The Merits of Face-Based Verifications

  • Non-contact Verification: It offers a non-intrusive user experience as it can be performed from a distance.
  • Integration with Existing Technologies: Current smartphones and computers typically feature cameras, facilitating the easier integration of face recognition technologies.
  • Speed: This method can verify an individual swiftly, within seconds.
  • Ease of Use: It demands minimal effort and understanding from the end-user, involving just a glance at a camera.
  • Liveness Detection: Advanced algorithms can discern and ensure the presented face is that of a living person, preventing spoofing.

The challenges posed by face-based verifications

  • Accuracy and False Positives/Negatives: Facial recognition inherently has higher false positives and false negatives leading to higher error rates in verification in the field.
  • Spoofing Attacks: Fraudsters might use photos, videos, or even 3D models to trick facial recognition systems.
  • Deepfakes and Synthetic Identities: Recent advances in Generative AI have led to the creation of deep fakes, where a person's face can be convincingly replicated. This could be used to create false identities or impersonate legitimate customers.

In spite of the above potential challenges, the merits and advantages far outweigh the drawbacks. The key advantage of using the ubiquitous smartphone (over 800 million in 2023) that provides a high assurance biometric verification without the need for special biometric scanners like fingerprint or iris scanners, makes this modality esp. attractive. Face-based verification enhances many everyday activities,

  • Imagine sending Rs 20,000 over UPI, by simply looking at your smartphone for an Aadhaar face authentication. This provides the high level of assurance you need to send a larger sum of money. 
  • Imagine a bank providing MFI or MSME loans in a rural area and doing a face-based KYC in the field for the loan application by simply using the loan officer or agent’s smartphone.
  • Imagine walking into an airport and doing face authentication for a much higher level of security than the manual documentary photo match performed today.
  • Imagine looking briefly into a smartphone affixed at a Metro station, to let you into the station for a quick and comfortable ride.

Why was this not possible until now

So what changed now to allow Aadhaar to release the face match feature when fingerprint and iris match verifications were provided when Aadhaar was launched 12 years ago? 

Advances in artificial Intelligence made all the difference. Twelve years ago when Aadhaar started enrolling residents and started providing verification services, the biometric matching algorithms using faces were quite simplistic. With the advances in AI esp. deep learning techniques, the face match accuracy improved by leaps and bounds and made it feasible to support this convenient method.

The Rising Trend of Face-Based Verification in Banking

In May 2023 alone, a remarkable 10.6 million transactions were performed using Aadhaar-based face verification, illustrating people's growing preference for this safe and convenient identity verification method for banking activities. Currently, Aadhaar handles about 80 million verifications daily, many of which pertain to the banking sector.

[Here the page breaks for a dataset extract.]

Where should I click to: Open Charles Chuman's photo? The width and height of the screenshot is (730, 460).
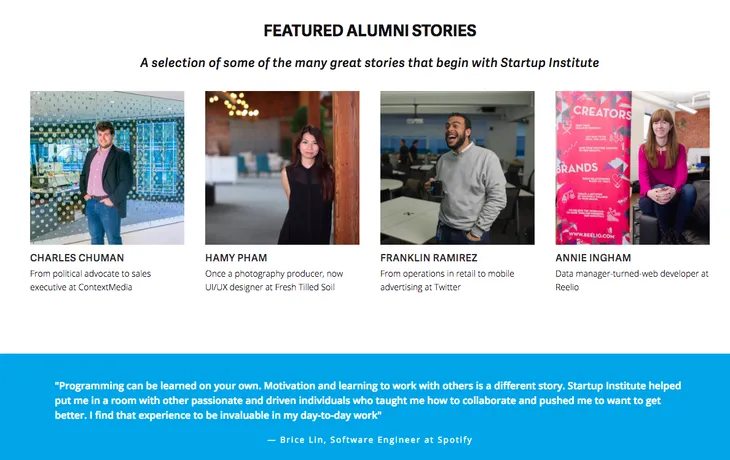tap(107, 168)
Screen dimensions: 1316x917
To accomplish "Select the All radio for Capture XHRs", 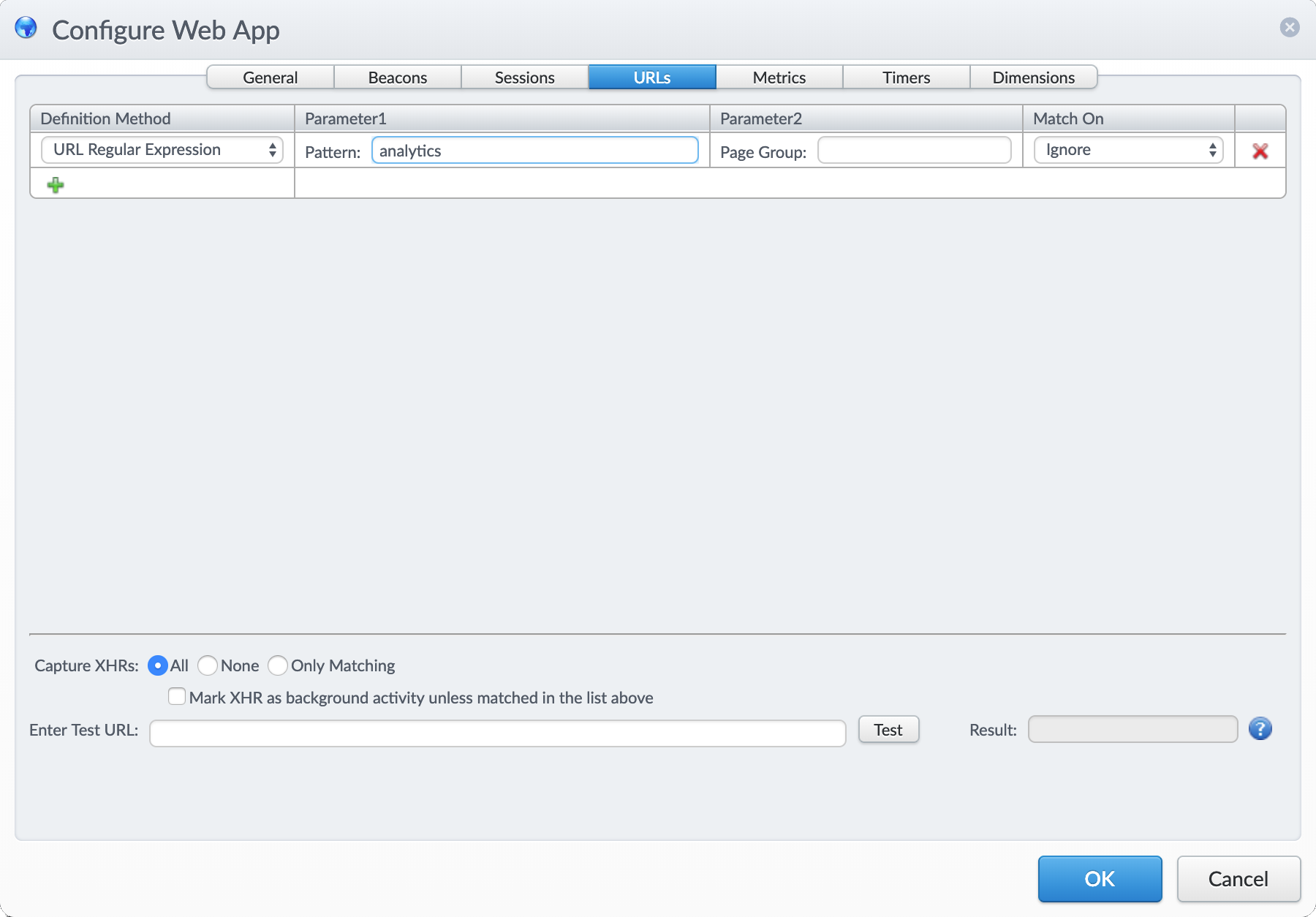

With face-matching support, the range of use cases is set to expand, enhancing security with each transaction. It is very likely that smartphone-enabled face-based Aadhaar verifications will soon become the dominant method of Aadhaar verification, combining security with convenience.

In summary, Aadhaar's integration of face recognition into digital banking marks a significant step forward in India's banking sector. This technology simplifies and secures financial transactions, enhancing user convenience without compromising safety. As this trend continues, I expect Aadhaar's face recognition to become the dominant verification method in the digital banking landscape, playing a crucial role in advancing customer convenience and financial security.